* **WRITTEN EXERCISE 1**: From the Week 6 notes on integrals and meshes, copy the passage word for word, starting at "7. Week 6: Integrals" and ending at "cannot be one-to-one.".

* **TEXT TO READ**:
++++

Week 6: Integrals and Meshes

7. Week 6: Integrals and Meshes

≪ 6. Week 5: Integrals and Limits | Table of Contents | 8. Week 7: Metrising the Space of Continuous Functions ≫

I suppose I should allot some time for midterm review things…

One problem from the practise midterm I’d like to highlight is the following:

Problem 1.

Show that if $f : [0, 1]\to [0, 1]^2$ is continuous and onto, then it cannot be one-to-one.

In other words, there is no continuous bijection $f: [0, 1]\to \left[ 0,1 \right]^2$ . A highlight of this problem is the following fact: if $f$ is continuous and bijective on a compact domain, its inverse is also continuous. This is not true of non-compact domains — make sure you know some counterexamples.

Since continuous functions preserve topological features in one direction or another, continuous bijections with continuous inverses (known as homeomorphsims) identify topological features of the domain and range: open sets and closed sets are “paired up”, connectedness for one implies connectedness of the other, etc. With this in mind, one may search for topological features of $[0, 1]$ that are not shared by $[0, 1]^2$ to get a contradiction.

Solution 1

f : [0, 1]\to \left[ 0,1 \right]^2

is a continuous bijection, its inverse

f ^{-1} : \left[ 0,1 \right]^2 \to \left[ 0,1 \right]

is continuous too. Restricting this to the smaller domain

f ^{-1} : \left[ 0,1 \right]^2\setminus \left\lbrace f ^{-1}\left( \frac{1}{2} \right) \right\rbrace \to \left[ 0,1 \right]\setminus \left\lbrace \frac{1}{2} \right\rbrace

gives a continuous surjection from a connected domain to a disconnected image, a contradiction.

\square

This solution argues that the unit square and unit interval are topologically distinguishable, as the latter becomes disconnected upon removing a point while the former remains connected.

++++

Entries on target coordinates:
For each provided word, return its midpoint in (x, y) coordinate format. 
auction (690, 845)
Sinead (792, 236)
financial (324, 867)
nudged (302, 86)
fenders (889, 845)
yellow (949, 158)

++++

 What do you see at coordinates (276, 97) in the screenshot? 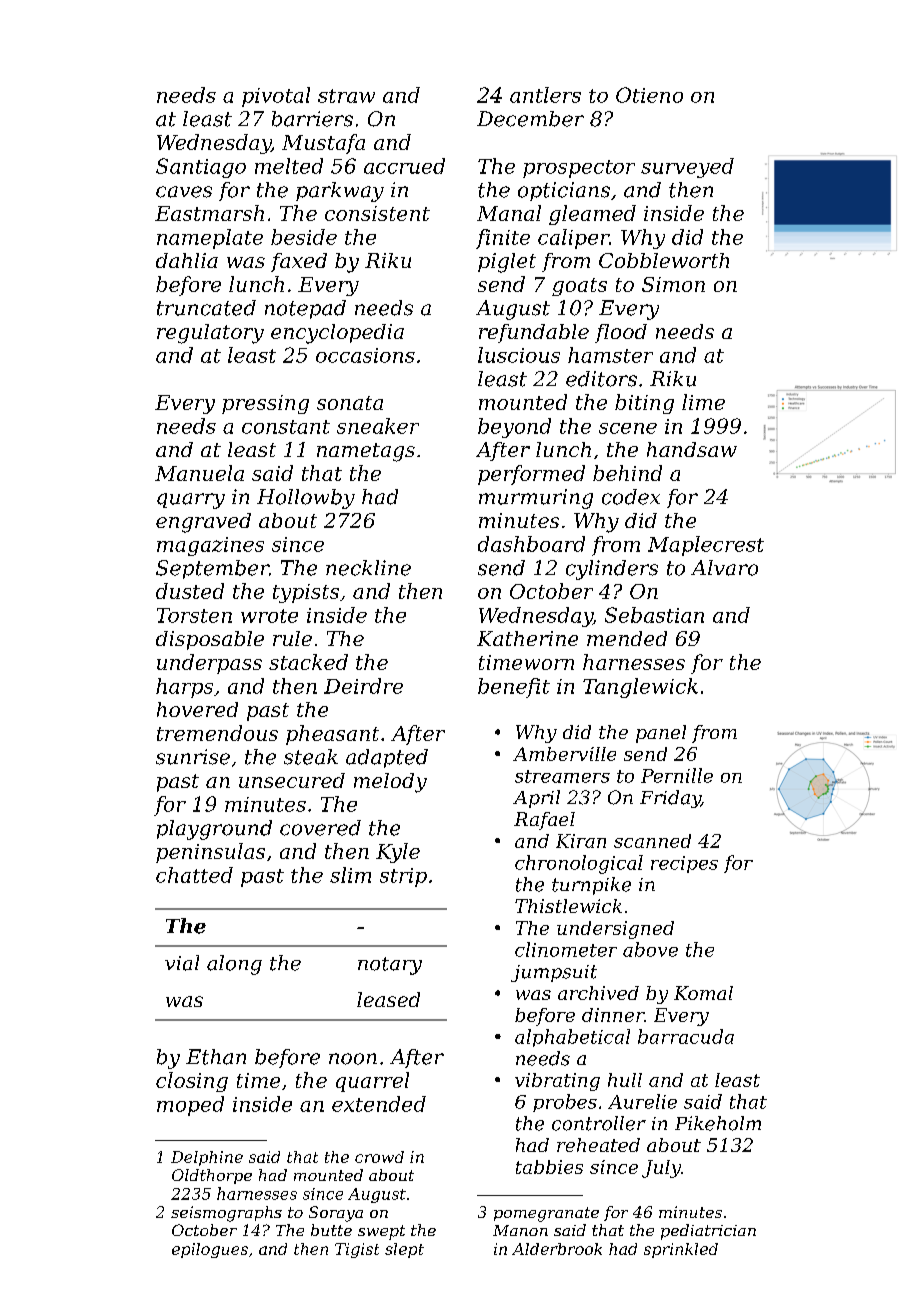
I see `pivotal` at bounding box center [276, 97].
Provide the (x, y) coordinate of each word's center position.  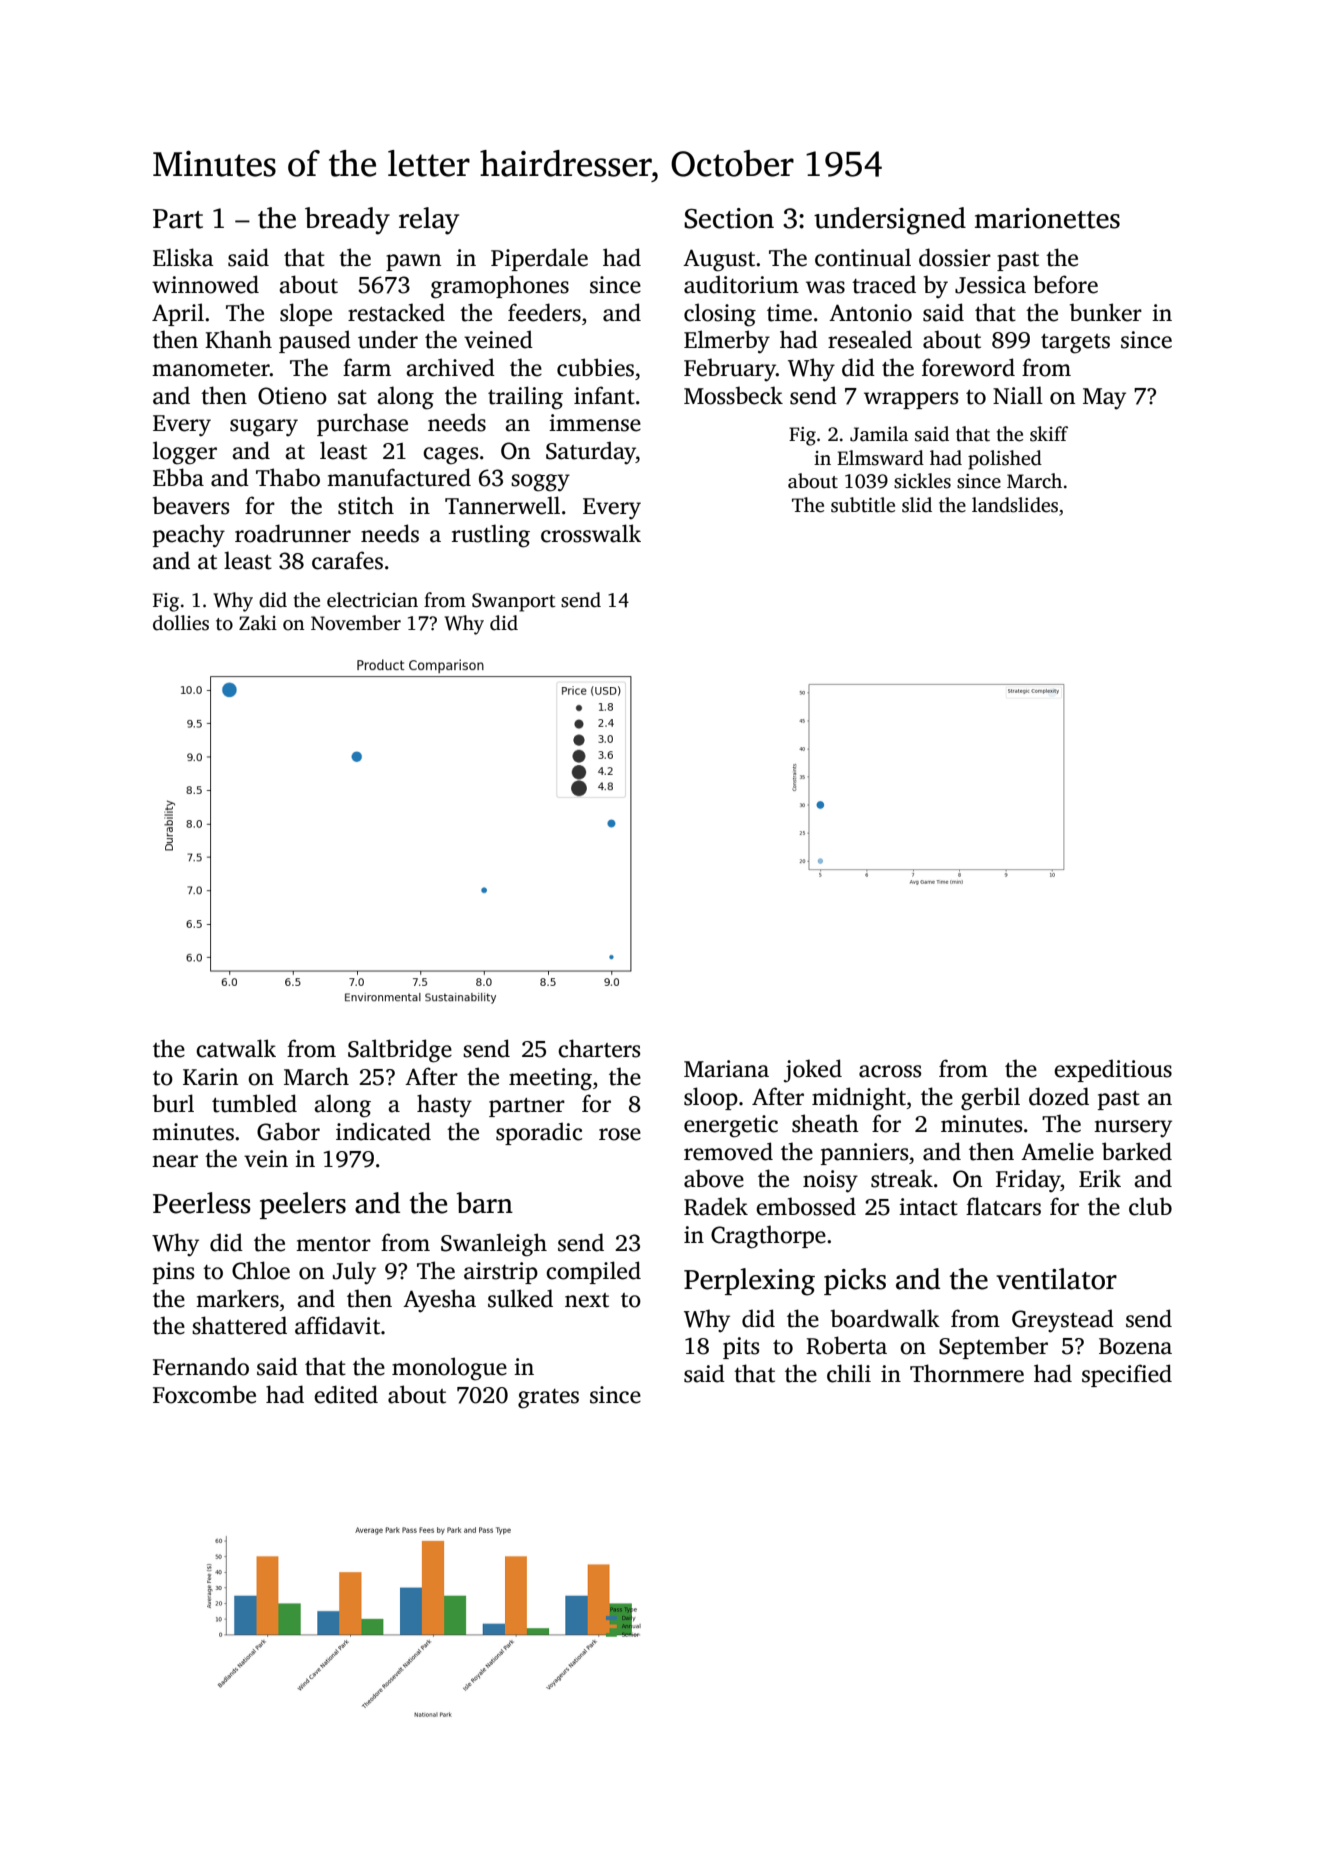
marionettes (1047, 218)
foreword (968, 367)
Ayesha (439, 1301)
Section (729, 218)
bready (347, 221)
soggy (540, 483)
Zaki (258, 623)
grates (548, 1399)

++++

* **WRITTEN EXERCISE 2**: Rewrite the entries starting at the line that contains "For each provided" and ending at the line that contains "yellow (949, 158)", changing "midpoint" to "center point" and leaving everything else as it is. Return only those lines.

* **OUTPUT 1**:
7. Week 6: Integrals and Meshes

≪ 6. Week 5: Integrals and Limits | Table of Contents | 8. Week 7: Metrising the Space of Continuous Functions ≫

I suppose I should allot some time for midterm review things…

One problem from the practise midterm I’d like to highlight is the following:

Problem 1.

Show that if $f : [0, 1]\to [0, 1]^2$ is continuous and onto, then it cannot be one-to-one.

* **OUTPUT 2**:
For each provided word, return its center point in (x, y) coordinate format. 
auction (690, 845)
Sinead (792, 236)
financial (324, 867)
nudged (302, 86)
fenders (889, 845)
yellow (949, 158)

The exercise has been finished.